Repeat the lines of this material word for word, leaving out the pictures.

# Start of Raw records

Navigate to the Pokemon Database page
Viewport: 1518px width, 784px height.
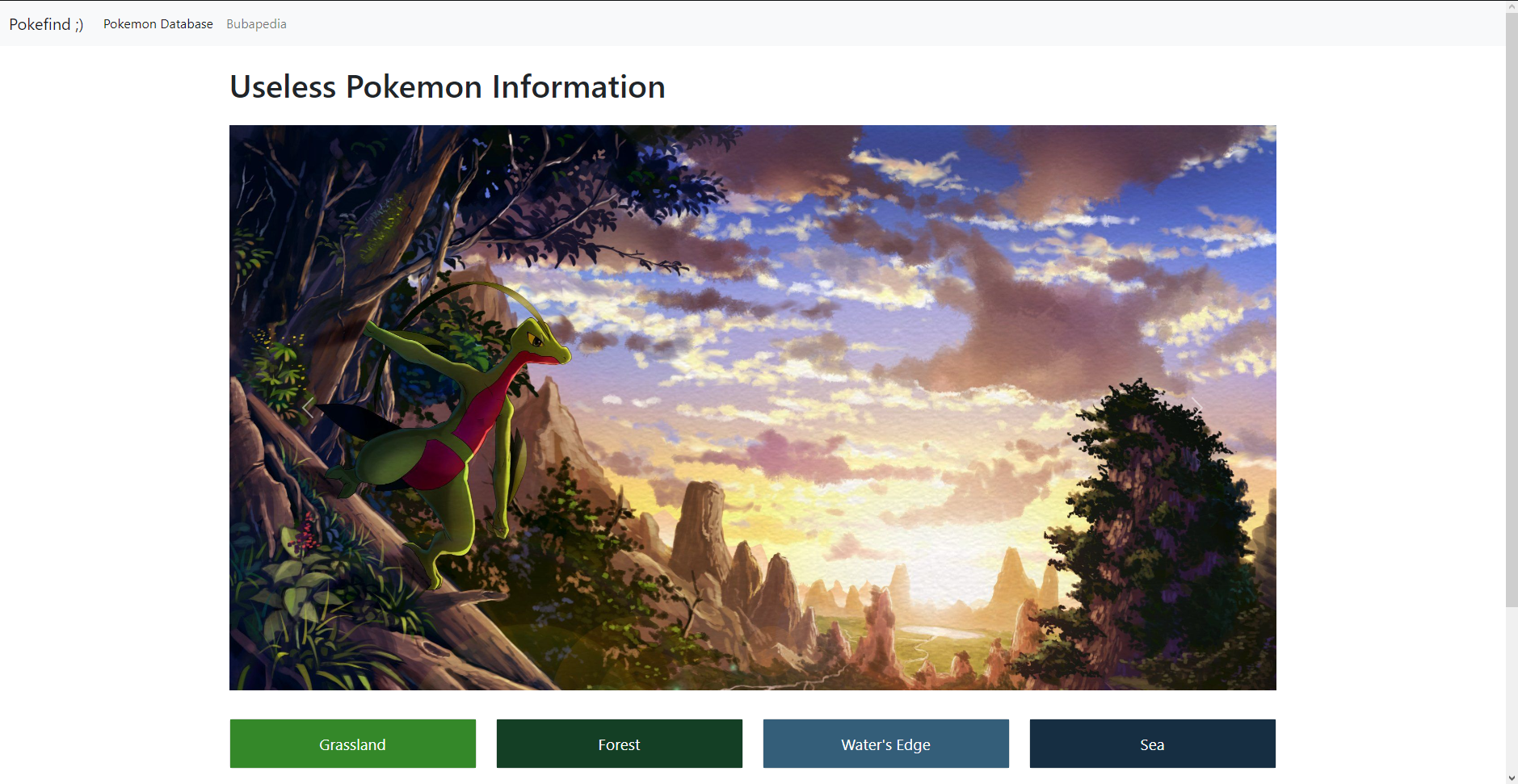coord(158,23)
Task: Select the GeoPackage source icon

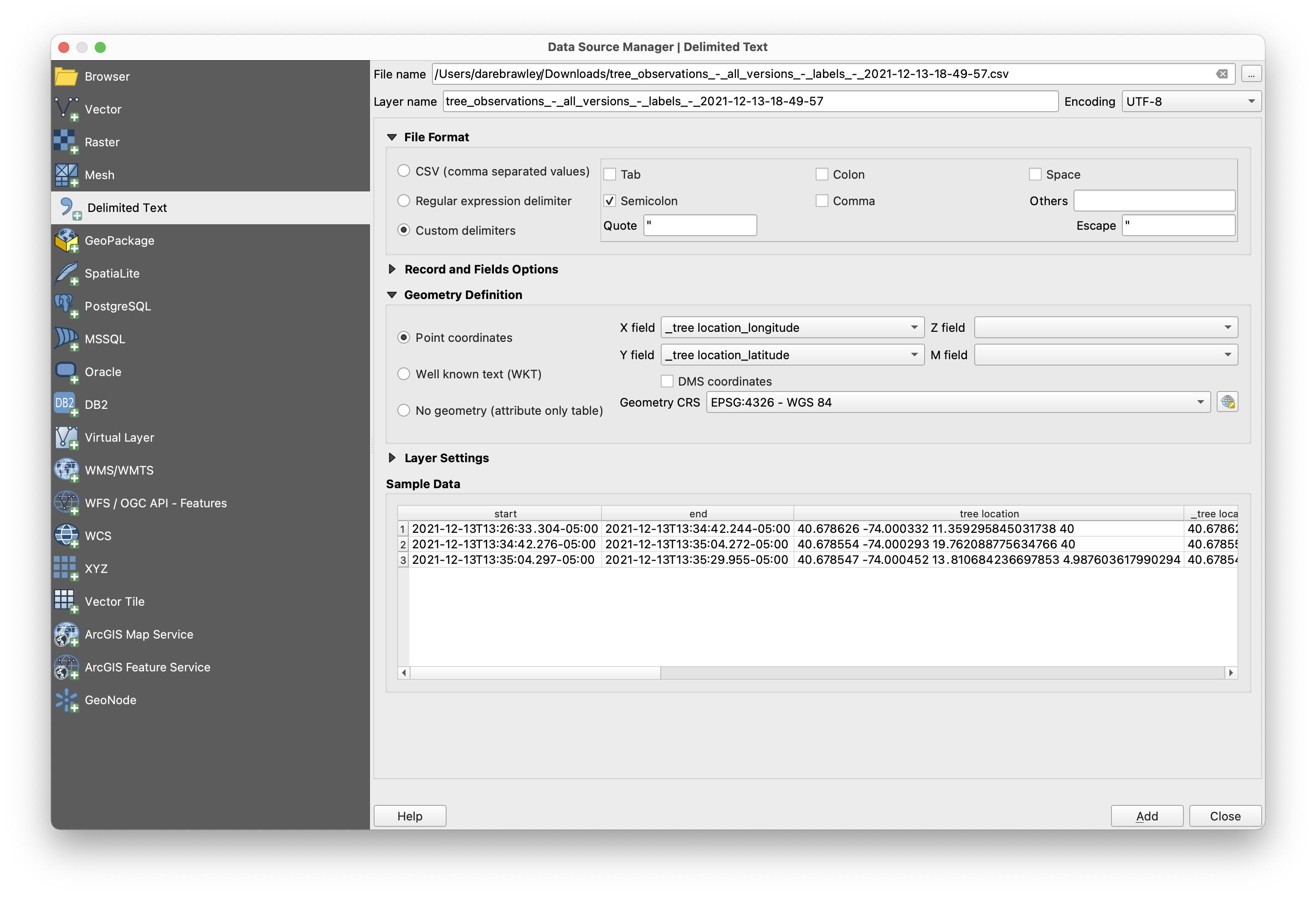Action: tap(66, 240)
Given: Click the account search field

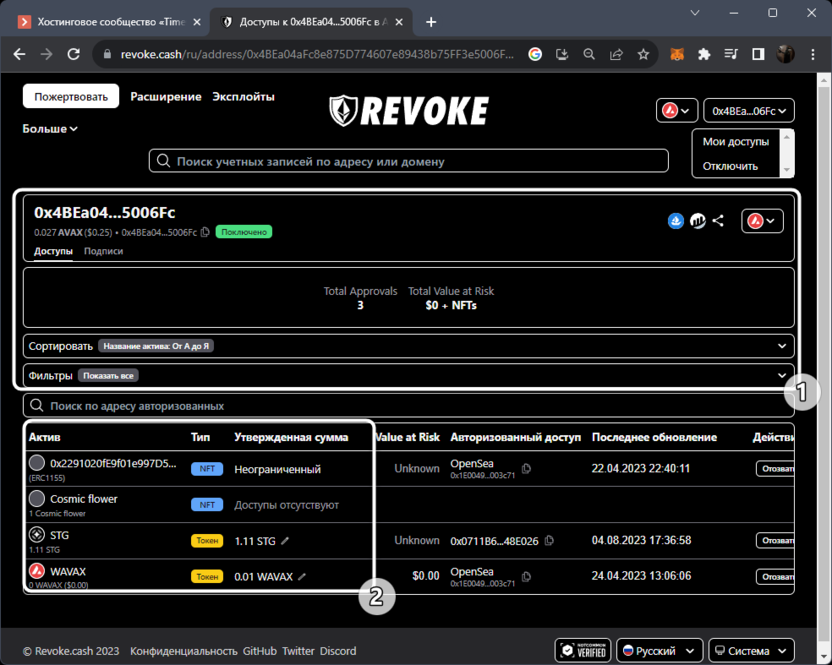Looking at the screenshot, I should click(x=408, y=161).
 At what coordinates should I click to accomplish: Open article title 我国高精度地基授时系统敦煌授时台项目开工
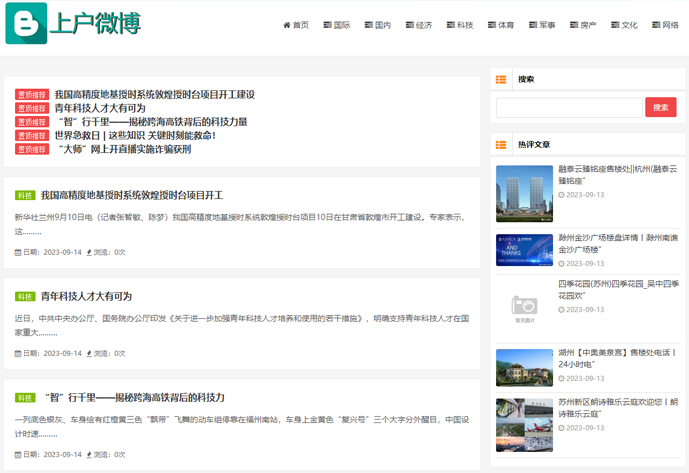coord(132,195)
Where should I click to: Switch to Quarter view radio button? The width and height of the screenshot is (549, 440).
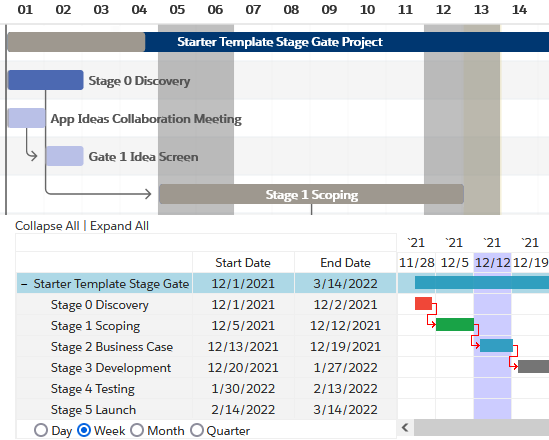(197, 430)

# End of Raw records

● **Result**:
Navigate to the Pokemon Database page
Viewport: 1518px width, 784px height.
coord(158,23)
Task: Select the GeoPackage source icon

Action: tap(66, 240)
Given: Click the account search field

Looking at the screenshot, I should click(x=408, y=161).
 At what coordinates should I click to accomplish: Open article title 我国高精度地基授时系统敦煌授时台项目开工
coord(132,195)
Where should I click to: Switch to Quarter view radio button? The width and height of the screenshot is (549, 440).
(197, 430)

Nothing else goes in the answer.